La difficulté subjective de commencer devient compréhensible quand on aperçoit que n’importe quelle tâche implique une méthode, un chemin par lequel un sujet devra forcément passer (faire n’importe comment, ce n’est pas faire) et qui le cantonnera dans une certaine identité : je dois être ceci et non pas autre chose, par exemple un maçon si la tâche est de construire une maison, alors que ma vie est toujours plus riche, faite d’une ouverture générale à l’avenir que par là même je suis en train de perdre. L’autre aspect de la procrastination est la conscience que la tâche nous identifie d’avance à un déchet : que devient le maçon une fois la maison terminée ? un chômeur dont plus personne ne souhaite la présence et qu’il faudra chasser s’il vient rôder près de l’ancien chantier… Le vécu de la procrastination est donc fait de colère indignée (voir son existence impérativement réduite à un seul rôle) et d’angoisse (s’apercevoir soi-même comme le déchet qui tombera de la tâche).

Puisqu’il n’est pas possible de se décider à commencer, et que malgré tout il y a des commencements, c’est que quelque chose nous a décidés : « je n’arrivais pas à me mettre à ce travail, et brusquement, ce qui m’a décidé, c’est… ». L’objet extérieur se fera donc sujet non de la tâche mais, curieusement, de sa décision. Quelle est donc cette réalité littéralement « décisive » ? Parce que le commencement est une prise de responsabilité et non pas une soumission, il ne peut donc s’agir que du sujet lui-même – mais en tant qu’objet. L’idée serait énigmatique si elle ne correspondait exactement à ce qu’on a rencontré en parlant du reste inutile que chacun était voué à devenir à la fin de chacune de ses tâches. C’est ainsi qu’une tâche rebutante peut par exemple m’engager sans que j’en aie bien conscience dans un avenir prometteur : réaliser brusquement qu’il sera un professeur respecté pour sa ponctualité, autrement dit qu’il est attendu sur ce terrain, peut décider un enseignant à corriger des copies fastidieuses si c’est en cela qu’il se reconnaît c’est-à-dire si la question de la ponctualité a été marquante pour lui. La marque distingue des semblables et renvoie par là à l’impossibilité de la substitution qui est le premier trait de la responsabilité. Il y a ainsi des réalités qui sont paradoxalement des chutes de nous-mêmes à l’horizon de nos tâches, qui « ne nous disent rien » et d’autres qui « nous parlent » : les premières nous vouent à procrastiner indéfiniment et les secondes produiront sur nous un effet d’origine (dans cet exemple : advenir à soi-même depuis le terrain de la ponctualité où celui qui avait été marqué par cette question a reconnu qu’il était attendu). C’est cet effet qu’on appelle commencement.
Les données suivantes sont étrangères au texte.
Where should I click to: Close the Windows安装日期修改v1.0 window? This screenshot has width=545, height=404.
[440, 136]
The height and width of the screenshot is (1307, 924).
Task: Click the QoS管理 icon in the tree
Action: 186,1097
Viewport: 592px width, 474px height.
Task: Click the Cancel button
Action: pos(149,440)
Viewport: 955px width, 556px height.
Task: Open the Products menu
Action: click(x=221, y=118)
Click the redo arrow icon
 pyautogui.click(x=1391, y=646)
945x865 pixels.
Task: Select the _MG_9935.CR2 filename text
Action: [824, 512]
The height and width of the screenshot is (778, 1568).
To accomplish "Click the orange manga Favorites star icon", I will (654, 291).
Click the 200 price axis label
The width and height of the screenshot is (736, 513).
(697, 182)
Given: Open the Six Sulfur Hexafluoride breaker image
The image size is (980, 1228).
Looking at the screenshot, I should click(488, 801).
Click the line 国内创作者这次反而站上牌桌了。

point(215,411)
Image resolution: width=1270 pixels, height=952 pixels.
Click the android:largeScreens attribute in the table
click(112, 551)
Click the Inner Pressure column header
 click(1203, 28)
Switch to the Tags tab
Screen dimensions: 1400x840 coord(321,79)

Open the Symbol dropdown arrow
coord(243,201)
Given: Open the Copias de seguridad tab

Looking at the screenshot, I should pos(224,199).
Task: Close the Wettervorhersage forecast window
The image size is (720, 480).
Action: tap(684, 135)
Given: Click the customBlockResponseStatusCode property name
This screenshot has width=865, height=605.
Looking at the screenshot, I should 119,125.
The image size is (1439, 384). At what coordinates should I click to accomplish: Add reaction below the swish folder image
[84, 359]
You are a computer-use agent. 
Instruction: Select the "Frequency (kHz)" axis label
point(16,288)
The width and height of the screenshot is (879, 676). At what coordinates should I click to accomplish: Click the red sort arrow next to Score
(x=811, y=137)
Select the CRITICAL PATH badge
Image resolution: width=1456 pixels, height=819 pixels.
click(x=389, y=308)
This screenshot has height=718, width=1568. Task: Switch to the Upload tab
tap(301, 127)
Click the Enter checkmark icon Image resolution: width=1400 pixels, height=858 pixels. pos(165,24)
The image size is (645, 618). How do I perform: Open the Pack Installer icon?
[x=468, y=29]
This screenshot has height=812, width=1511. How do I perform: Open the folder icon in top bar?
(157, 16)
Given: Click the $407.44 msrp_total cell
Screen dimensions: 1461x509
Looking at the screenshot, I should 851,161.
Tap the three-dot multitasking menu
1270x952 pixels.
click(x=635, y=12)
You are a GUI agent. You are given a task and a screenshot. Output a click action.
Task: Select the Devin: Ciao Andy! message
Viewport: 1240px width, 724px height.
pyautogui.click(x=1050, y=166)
On peut conclure en remarquant qu’on ne commence jamais que ce qu’on a la possibilité de finir, et qu’en conséquence le sujet du commencement, qui a commencé par faire l’épreuve de sa propre impossibilité (quand on commence, c’est déjà commencé), fait à la fin l’épreuve de sa propre contingence (il est ce qui choit de la tâche) et celle d’une origine qui lui avait toujours échappé (la marque rend impossible la substitution permettant qu’on se dérobe à l’obligation ou qu’on élude la question d’être sujet qu’elle représente). Cette contingence qui accomplit l’impossibilité d’exister avère que la promesse du commencement a été tenue, et qu’on est par conséquent un sujet de parole. Notre culture réalise exactement cette situation dans la signature, où s’avère dans le même mouvement la chute du sujet quand il a finit d’écrire et, dans la marque qu’il impose ainsi à ce dont il aura été sujet, la responsabilité qu’il en aura prise. Si triviale que soit dans un premier temps la tâche dont on aura pris la responsabilité, commencer est donc une passe : celle qu’il y a d’être sujet à être auteur.